« Nous avons l’impression d’avoir été trahis par les Anglais », confie le Pr Philippe Froguel. Professeur de génétique à l’Imperial College de Londres et de diabétologie au CHRU de Lille, le médecin partage son temps entre l’Angleterre et la France depuis 2000.
Au sein de ces deux grandes institutions, il participe à de nombreux projets de recherche largement financés par l’Union Européenne (UE). Des travaux aujourd’hui remis en cause par le Brexit, voté le 24 juin dernier.
« La recherche médicale britannique, aujourd’hui dominante en Europe, risque de s’écrouler, prévient, inquiet, le chercheur. Si la Grande-Bretagne a pu atteindre ce niveau, c’est grâce aux coopérations et aux crédits de recherche européens. C’est une véritable catastrophe pour eux, mais aussi pour la recherche européenne. »
De fait, avec 20 % des fonds européens alloués aux équipes britanniques, la Grande-Bretagne est le premier bénéficiaire de ce système – que les eurosceptiques dénoncent mais qu’ils ont su si bien utiliser. Quitter l’Europe signifie donc perdre 1,4 milliard d’euros par an. Une perte colossale qui ne pourra pas être compensée par les fonds britanniques. La fin des crédits européens sonnera ainsi la fin de nombreux projets de recherche.
Incertitude
Six jours après la victoire du "Leave" dans les urnes, l’incertitude s’est donc installée dans l’esprit des chercheurs britanniques ou expatriés. Car la force de la recherche européenne réside dans ces échanges de « cerveaux ». Le Brexit pourrait ainsi encourager la fuite de ces experts ou décourager certains d’accepter un poste en Grande-Bretagne.
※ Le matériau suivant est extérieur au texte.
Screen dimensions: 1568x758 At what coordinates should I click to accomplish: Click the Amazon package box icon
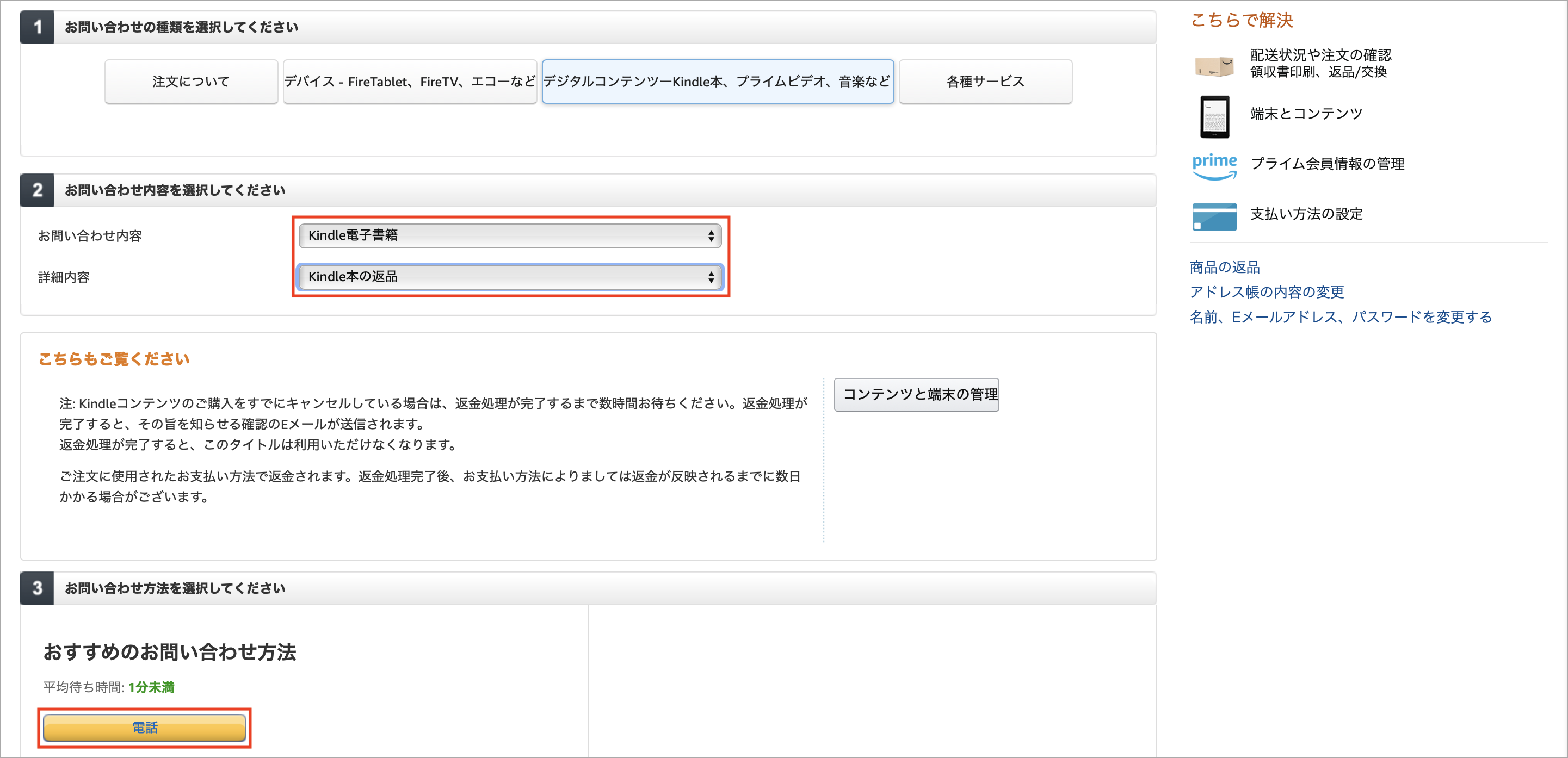[1214, 65]
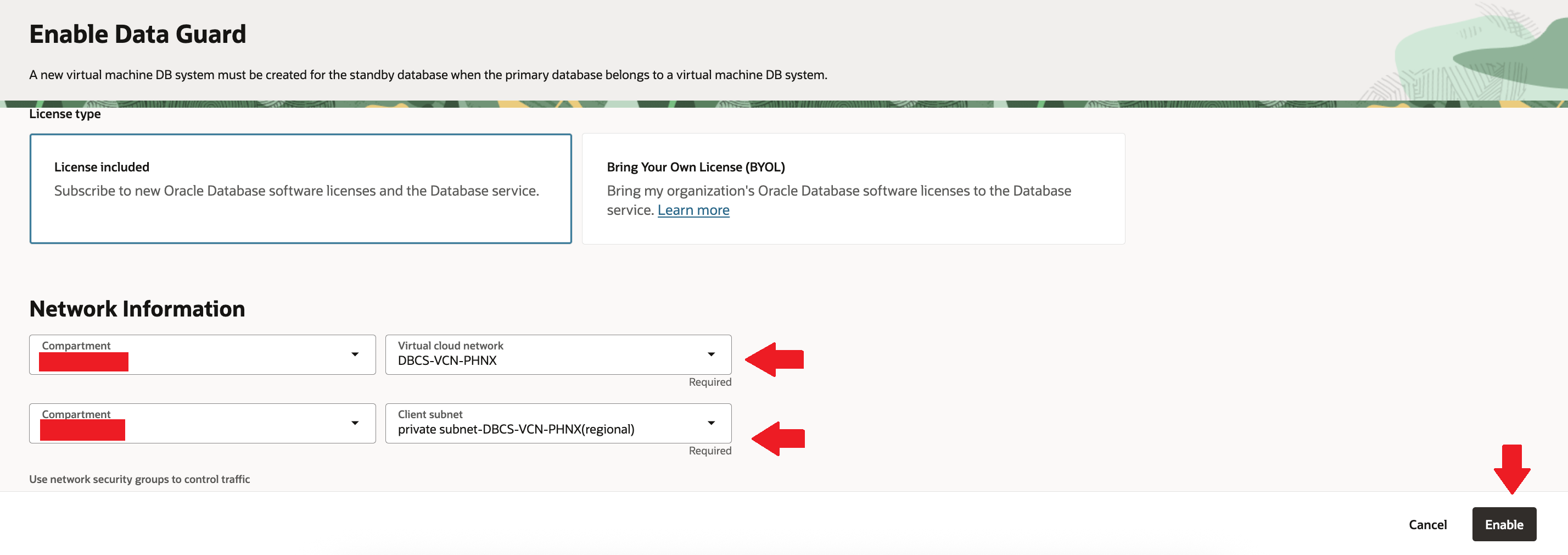The width and height of the screenshot is (1568, 555).
Task: Click the License type label
Action: [x=65, y=114]
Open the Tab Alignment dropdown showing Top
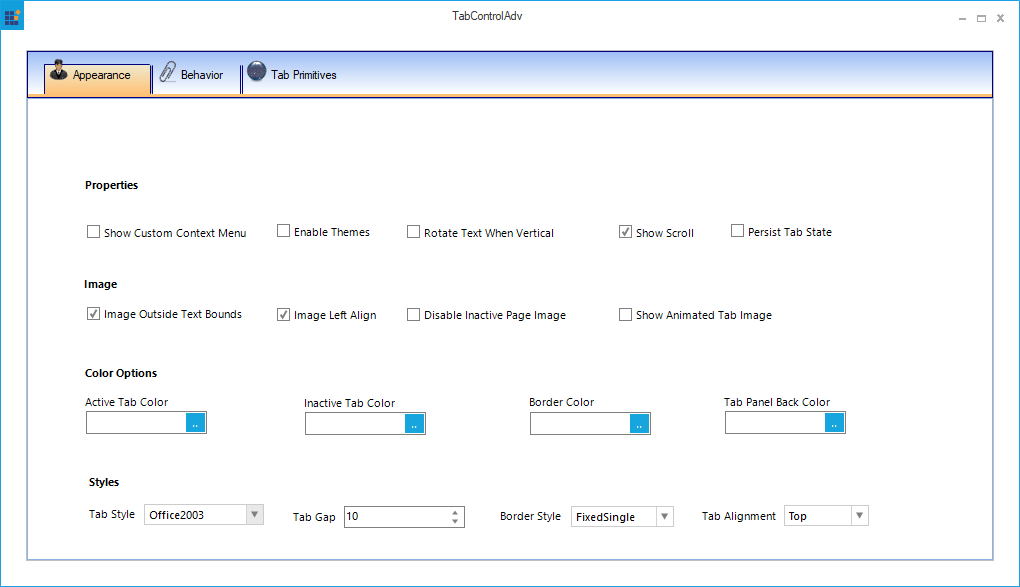This screenshot has height=587, width=1020. pos(857,515)
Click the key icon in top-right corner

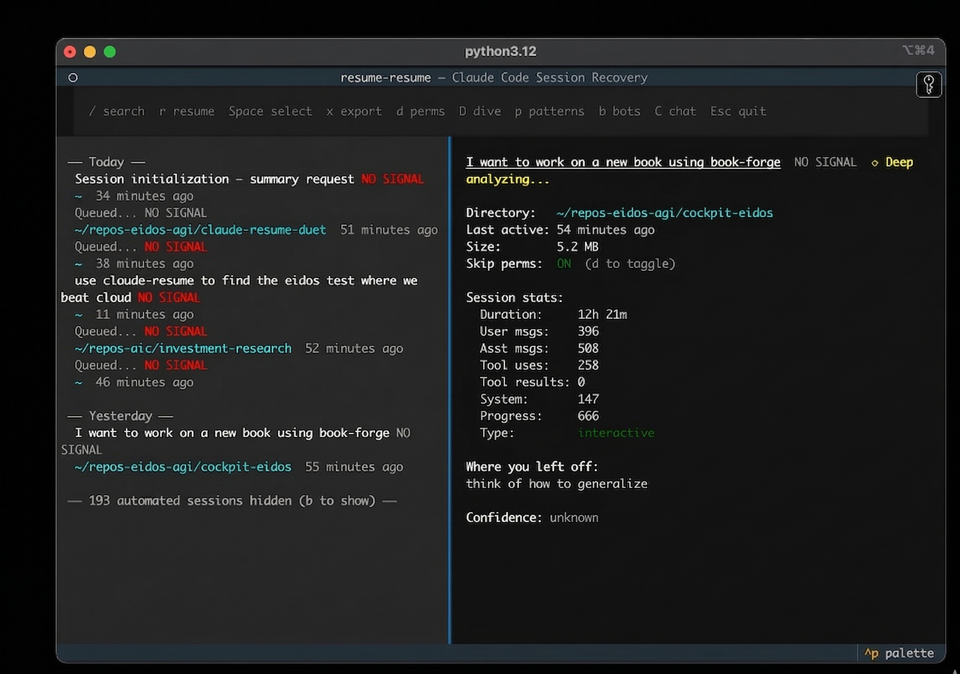(x=928, y=84)
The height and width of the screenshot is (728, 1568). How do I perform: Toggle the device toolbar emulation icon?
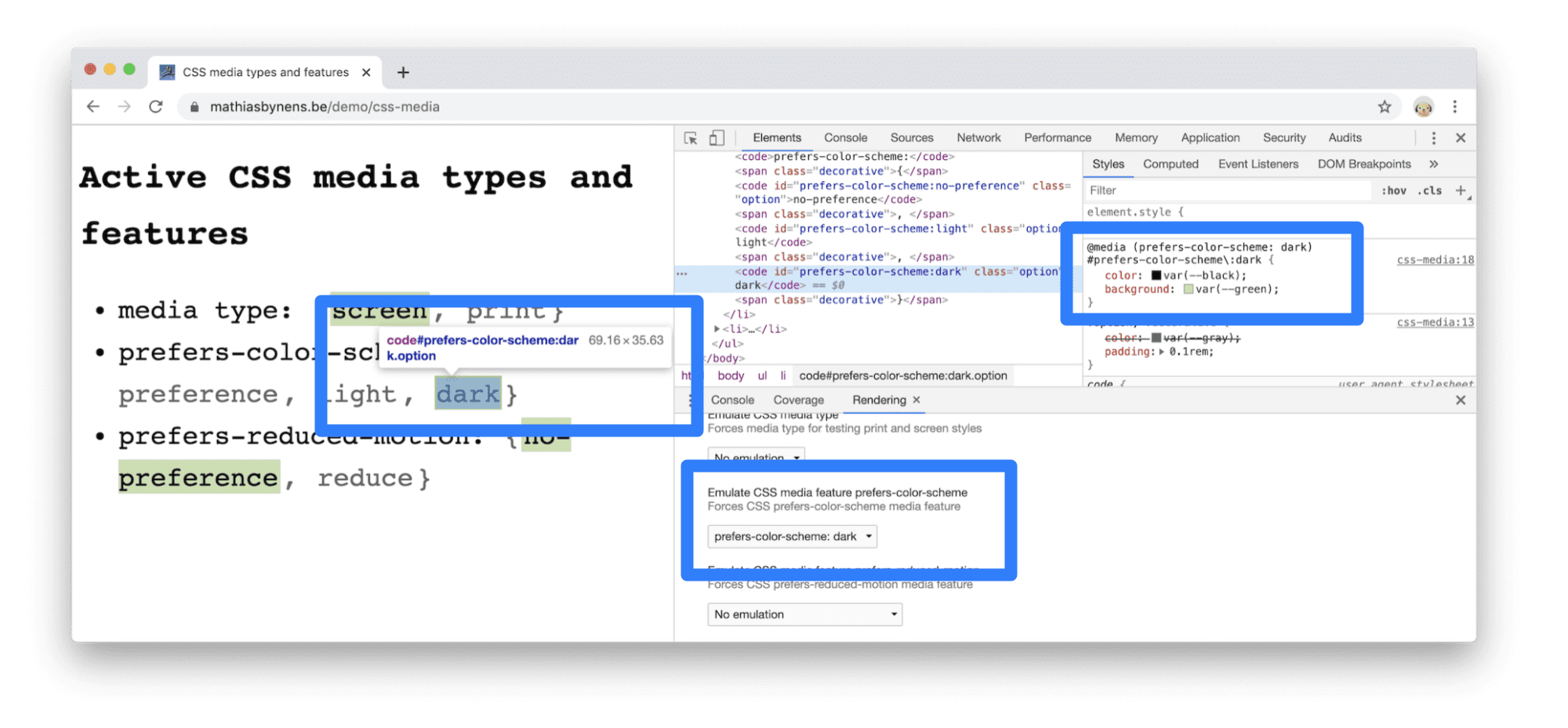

Mais les expatriés qui choisissent de rester auront-ils besoin de visa de travail ? Et qu’en est-il des chercheurs, comme le Pr Philippe Froguel, qui vivent et travaillent à la fois en Grande-Bretagne et dans un pays membre de l’UE ? C’est le flou absolu. L’angoisse. « Mais ce qui est certain, c’est que les employeurs britanniques, et notamment les universités, vont réfléchir à deux fois avant d’engager un chercheur ou médecin venant du continent puisque personne ne sait quelles seront leurs conditions de séjour », déplore le médecin français.
L’exemple suisse
L’avenir incertain de la recherche britannique rappelle l’inquiétude dans laquelle se trouvaient les instituts de recherche suisses en 2014 à l’issue d’un vote en faveur de la sortie de l'espace Schengen. Immédiatement, l’Europe avait sanctionné la Suisse en gelant tous ses financements. « Nous avons vraiment été exclus de la partie intéressante des programmes européens pendant 6 mois. Mais ce sont les jeunes chercheurs qui ont surtout été concernés, explique Jean-Luc Barras, responsable de la division de coopération internationale au Fonds national suisse (FNS). En effet, les chercheurs ciblés par les mesures d’exclusion étaient justement ceux qui n’auront qu’une ou deux occasions de déposer une requête au Conseil européen de la recherche pour affirmer leur carrière. Certains ont donc pu louper une occasion, et c’est vraiment dommage ».
L’obtention de ces subventions est également un gage de qualité pour les scientifiques, un laisser-passer royal pour ceux qui souhaitent internationaliser leurs recherches. A l’instar des jeunes doctorant suisses, les jeunes chercheurs britanniques risquent eux aussi de voir leur carrière bousculée par le Brexit.